‘Rescue Dawn’ a surprise hit

With all the big-name films coming out this summer (most of which have failed to deliver), who would think that a small indie film would be one of the few actually worth watching? From German-born director Werner Herzog comes “Rescue Dawn,” a military film set in the wake of the Vietnam War. A rarity within its own genre, the film manages to tell one man’s story of survival without showing war as some glorified event.

The story follows US fighter pilot Dieter Dengler, portrayed superbly by Christian Bale. While on a top-secret bombing mission over Laos, Dengler is shot down by Vietnamese forces. Like a dedicated sea captain, he goes down with his aircraft. With the Vietnamese closing in on him, Dengler retreats to the thick brush of the Laotian jungle. Although he manages to evade capture for a small while, he is soon taken captive by the guerilla forces. After some torture sessions, he is finally put into a bamboo prison with other prisoners of war, including Americans Duane Martin (Steve Zahn) and Eugene DeBruin (Jeremy Davies).
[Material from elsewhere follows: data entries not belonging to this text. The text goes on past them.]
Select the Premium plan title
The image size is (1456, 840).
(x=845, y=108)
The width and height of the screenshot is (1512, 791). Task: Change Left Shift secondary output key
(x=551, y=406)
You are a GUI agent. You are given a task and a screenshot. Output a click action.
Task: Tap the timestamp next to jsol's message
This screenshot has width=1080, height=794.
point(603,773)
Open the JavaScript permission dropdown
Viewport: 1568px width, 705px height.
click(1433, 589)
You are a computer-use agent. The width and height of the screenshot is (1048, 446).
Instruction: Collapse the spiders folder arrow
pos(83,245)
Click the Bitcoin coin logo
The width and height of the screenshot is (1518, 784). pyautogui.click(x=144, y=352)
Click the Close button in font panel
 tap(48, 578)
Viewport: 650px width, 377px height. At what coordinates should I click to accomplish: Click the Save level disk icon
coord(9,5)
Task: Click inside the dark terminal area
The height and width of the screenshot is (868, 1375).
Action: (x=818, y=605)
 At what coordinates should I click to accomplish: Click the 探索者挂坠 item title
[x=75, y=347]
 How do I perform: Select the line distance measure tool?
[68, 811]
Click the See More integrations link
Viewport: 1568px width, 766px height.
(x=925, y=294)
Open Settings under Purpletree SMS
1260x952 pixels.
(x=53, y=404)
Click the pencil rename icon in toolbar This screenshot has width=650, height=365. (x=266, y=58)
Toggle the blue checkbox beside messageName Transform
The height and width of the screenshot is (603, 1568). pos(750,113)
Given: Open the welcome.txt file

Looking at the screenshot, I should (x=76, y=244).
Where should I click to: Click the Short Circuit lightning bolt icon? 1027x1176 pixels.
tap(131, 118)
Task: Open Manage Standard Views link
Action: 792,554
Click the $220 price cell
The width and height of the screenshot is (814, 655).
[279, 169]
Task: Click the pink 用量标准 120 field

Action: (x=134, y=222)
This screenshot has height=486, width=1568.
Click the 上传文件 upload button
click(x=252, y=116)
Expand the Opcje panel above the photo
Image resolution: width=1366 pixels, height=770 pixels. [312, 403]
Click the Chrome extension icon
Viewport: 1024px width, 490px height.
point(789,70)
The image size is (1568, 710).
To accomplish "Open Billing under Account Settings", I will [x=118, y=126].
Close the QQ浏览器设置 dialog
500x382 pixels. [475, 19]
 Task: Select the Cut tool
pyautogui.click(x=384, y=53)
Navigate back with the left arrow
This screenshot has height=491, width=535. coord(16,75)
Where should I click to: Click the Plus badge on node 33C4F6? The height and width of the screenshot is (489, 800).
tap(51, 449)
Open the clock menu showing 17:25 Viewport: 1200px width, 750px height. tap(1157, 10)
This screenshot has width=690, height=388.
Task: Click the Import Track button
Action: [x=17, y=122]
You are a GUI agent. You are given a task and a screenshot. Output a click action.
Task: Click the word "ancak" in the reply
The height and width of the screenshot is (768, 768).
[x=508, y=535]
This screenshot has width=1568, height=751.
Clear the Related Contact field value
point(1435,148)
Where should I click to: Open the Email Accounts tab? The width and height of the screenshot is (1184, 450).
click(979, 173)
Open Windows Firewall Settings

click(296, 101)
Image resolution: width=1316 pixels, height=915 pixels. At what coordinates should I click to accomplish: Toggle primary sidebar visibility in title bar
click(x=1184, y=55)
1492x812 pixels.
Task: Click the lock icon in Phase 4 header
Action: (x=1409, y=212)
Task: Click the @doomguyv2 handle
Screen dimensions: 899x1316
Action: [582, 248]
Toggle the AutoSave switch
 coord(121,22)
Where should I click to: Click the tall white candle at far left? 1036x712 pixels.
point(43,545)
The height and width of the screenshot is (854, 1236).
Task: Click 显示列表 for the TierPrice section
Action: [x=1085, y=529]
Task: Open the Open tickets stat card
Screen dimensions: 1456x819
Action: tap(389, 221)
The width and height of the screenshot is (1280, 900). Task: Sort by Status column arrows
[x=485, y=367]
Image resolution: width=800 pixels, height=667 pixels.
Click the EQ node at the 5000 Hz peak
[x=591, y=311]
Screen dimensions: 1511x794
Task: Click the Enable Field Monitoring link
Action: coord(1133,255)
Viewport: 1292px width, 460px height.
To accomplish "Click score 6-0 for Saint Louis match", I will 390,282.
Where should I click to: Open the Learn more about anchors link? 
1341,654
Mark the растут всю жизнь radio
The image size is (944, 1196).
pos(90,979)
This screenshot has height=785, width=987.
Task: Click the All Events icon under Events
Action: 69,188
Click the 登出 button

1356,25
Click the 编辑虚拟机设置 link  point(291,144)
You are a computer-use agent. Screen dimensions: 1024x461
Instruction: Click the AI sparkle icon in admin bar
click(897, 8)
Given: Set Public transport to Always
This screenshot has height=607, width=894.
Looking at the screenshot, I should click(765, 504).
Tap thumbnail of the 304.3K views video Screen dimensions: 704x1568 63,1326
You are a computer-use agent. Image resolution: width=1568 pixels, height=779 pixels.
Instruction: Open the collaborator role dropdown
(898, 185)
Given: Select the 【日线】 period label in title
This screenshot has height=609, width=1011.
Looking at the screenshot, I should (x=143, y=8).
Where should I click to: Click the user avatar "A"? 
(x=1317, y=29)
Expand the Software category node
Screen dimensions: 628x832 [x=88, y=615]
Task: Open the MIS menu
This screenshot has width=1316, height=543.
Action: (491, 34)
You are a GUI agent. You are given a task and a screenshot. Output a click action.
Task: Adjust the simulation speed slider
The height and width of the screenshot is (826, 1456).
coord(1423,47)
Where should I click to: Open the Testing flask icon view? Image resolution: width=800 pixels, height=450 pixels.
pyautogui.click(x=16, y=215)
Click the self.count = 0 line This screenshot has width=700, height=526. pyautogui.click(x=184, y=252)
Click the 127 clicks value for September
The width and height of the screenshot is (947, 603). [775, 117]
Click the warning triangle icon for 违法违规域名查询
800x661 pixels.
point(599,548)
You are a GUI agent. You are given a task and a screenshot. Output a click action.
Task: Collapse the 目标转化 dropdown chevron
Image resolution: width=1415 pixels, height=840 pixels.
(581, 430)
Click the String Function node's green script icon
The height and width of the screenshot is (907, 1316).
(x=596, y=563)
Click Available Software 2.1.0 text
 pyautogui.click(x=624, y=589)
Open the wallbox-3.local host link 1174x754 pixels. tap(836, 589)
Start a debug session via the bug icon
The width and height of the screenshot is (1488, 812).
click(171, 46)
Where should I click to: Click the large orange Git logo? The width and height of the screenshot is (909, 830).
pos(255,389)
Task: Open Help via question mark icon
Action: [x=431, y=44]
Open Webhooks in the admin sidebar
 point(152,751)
Not willing to sit around as a captive, Dengler rallies the other POWs to attempt a breakout. They set everything up in a matter of months, waiting primarily for the rainy season so their tracks are covered. One of the biggest factors holding back Dengler and his crew: the United States is “not in Vietnam,” therefore there is no full scale attempt to search for these prisoners.

What works incredibly well for the film is simply the way it is told. A good majority of the movie makes you feel like you’re watching some sort of documentary, the type where the camera is setup for you to merely sit back and watch. The pacing of the film is a bit on the slow side, but considering what it is about, it makes sense to be timed as is. Although some might find it annoying, it overall suits the movie very well.

And then there is the work of Christian Bale. Although Bale can claim no personal connection to war or being a real POW (in all honesty, how many actors could?), there is something about his performance that comes across in such a realistic way. It is a role like this that shows how versatile Bale can be. After all, he has gone from Batman, a hard-nosed cop in the ghetto, a magician, and now to this. He also went the full nine yards for this, loosing 44 pounds for the role.

Although Bale’s performance steals the show, don’t undermine Zahn’s. It is actually quite surprising to see such a good performance from Zahn, who many will recall from various sub-par comedies in the early 2000’s. According to a recent interview with Entertainment Weekly, Zahn also lost a great deal of weight for the role. Aside from the weight loss, he is able to give off the vibe that he truly is a man who has been cruelly imprisoned for such a long time.

And as stated earlier, the film does not glamorize the Vietnam War in any way, nor does it politicize anything. When something big happens, it doesn’t put Bale on a pedestal as some sort of hero. Bale is still on the level of the character he is supposed to play: a man struggling to survive imprisonment in a foreign country.

So if you are looking for an alternative to all those sequels and half-hearted movies out there, or can truly appreciate a quality film, give “Rescue Dawn” more than a decent chance. There’s just something about it that makes it enjoyable as a drama, but at the same time, a terrific war film that depicts an alternative side of battle. And with Bale’s terrific acting (and a surprising job from Steve Zahn) mixed with Herzog’s great story telling, there is no way to pass up “Rescue Dawn.”